## [WHAT IS BEING ASKED]
Copy out every one of the following entries word for word, keeping each line as it appears.

## [SUPPLIED INFORMATION]

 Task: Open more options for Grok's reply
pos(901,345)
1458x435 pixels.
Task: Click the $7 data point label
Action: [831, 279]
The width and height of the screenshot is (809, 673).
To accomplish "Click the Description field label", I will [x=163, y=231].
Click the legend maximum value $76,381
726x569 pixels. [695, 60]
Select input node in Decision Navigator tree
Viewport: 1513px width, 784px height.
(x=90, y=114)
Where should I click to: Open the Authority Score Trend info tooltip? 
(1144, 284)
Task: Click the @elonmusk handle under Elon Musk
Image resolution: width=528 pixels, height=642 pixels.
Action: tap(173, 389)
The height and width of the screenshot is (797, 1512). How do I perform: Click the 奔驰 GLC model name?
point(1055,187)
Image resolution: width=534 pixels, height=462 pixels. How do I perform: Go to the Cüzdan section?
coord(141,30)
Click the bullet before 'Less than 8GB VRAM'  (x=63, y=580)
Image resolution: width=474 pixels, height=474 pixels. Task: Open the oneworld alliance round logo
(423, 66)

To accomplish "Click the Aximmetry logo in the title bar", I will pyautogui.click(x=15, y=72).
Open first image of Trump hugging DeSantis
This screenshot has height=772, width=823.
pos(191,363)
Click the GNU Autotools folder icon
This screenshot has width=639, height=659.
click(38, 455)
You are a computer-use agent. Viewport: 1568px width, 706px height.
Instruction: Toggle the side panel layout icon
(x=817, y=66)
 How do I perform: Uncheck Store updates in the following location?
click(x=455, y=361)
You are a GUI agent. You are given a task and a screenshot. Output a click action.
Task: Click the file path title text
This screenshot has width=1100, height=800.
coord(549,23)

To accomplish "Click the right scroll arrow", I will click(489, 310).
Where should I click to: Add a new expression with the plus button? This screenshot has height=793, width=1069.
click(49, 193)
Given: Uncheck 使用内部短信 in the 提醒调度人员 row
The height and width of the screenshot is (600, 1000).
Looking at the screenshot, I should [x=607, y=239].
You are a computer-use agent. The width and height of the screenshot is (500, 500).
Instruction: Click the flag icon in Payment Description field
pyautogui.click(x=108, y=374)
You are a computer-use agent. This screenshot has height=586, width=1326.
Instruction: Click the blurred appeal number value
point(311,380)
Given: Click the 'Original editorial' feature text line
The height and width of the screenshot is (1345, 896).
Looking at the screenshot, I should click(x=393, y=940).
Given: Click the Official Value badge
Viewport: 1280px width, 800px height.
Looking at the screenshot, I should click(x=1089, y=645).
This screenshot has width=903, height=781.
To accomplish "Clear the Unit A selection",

## [CORRECT OUTPUT]
 Task: Open more options for Grok's reply
pos(901,345)
1458x435 pixels.
Task: Click the $7 data point label
Action: [831, 279]
The width and height of the screenshot is (809, 673).
To accomplish "Click the Description field label", I will [x=163, y=231].
Click the legend maximum value $76,381
726x569 pixels. [695, 60]
Select input node in Decision Navigator tree
Viewport: 1513px width, 784px height.
(x=90, y=114)
Where should I click to: Open the Authority Score Trend info tooltip? 
(1144, 284)
Task: Click the @elonmusk handle under Elon Musk
Image resolution: width=528 pixels, height=642 pixels.
Action: tap(173, 389)
The height and width of the screenshot is (797, 1512). How do I perform: Click the 奔驰 GLC model name?
point(1055,187)
Image resolution: width=534 pixels, height=462 pixels. How do I perform: Go to the Cüzdan section?
coord(141,30)
Click the bullet before 'Less than 8GB VRAM'  (x=63, y=580)
Image resolution: width=474 pixels, height=474 pixels. Task: Open the oneworld alliance round logo
(423, 66)

To accomplish "Click the Aximmetry logo in the title bar", I will pyautogui.click(x=15, y=72).
Open first image of Trump hugging DeSantis
This screenshot has height=772, width=823.
pos(191,363)
Click the GNU Autotools folder icon
This screenshot has width=639, height=659.
click(38, 455)
You are a computer-use agent. Viewport: 1568px width, 706px height.
Instruction: Toggle the side panel layout icon
(x=817, y=66)
 How do I perform: Uncheck Store updates in the following location?
click(x=455, y=361)
You are a GUI agent. You are given a task and a screenshot. Output a click action.
Task: Click the file path title text
This screenshot has width=1100, height=800.
coord(549,23)

To accomplish "Click the right scroll arrow", I will click(489, 310).
Where should I click to: Add a new expression with the plus button? This screenshot has height=793, width=1069.
click(49, 193)
Given: Uncheck 使用内部短信 in the 提醒调度人员 row
The height and width of the screenshot is (600, 1000).
Looking at the screenshot, I should [x=607, y=239].
You are a computer-use agent. The width and height of the screenshot is (500, 500).
Instruction: Click the flag icon in Payment Description field
pyautogui.click(x=108, y=374)
You are a computer-use agent. This screenshot has height=586, width=1326.
Instruction: Click the blurred appeal number value
point(311,380)
Given: Click the 'Original editorial' feature text line
The height and width of the screenshot is (1345, 896).
Looking at the screenshot, I should click(x=393, y=940).
Given: Click the Official Value badge
Viewport: 1280px width, 800px height.
Looking at the screenshot, I should click(x=1089, y=645).
This screenshot has width=903, height=781.
To accomplish "Clear the Unit A selection",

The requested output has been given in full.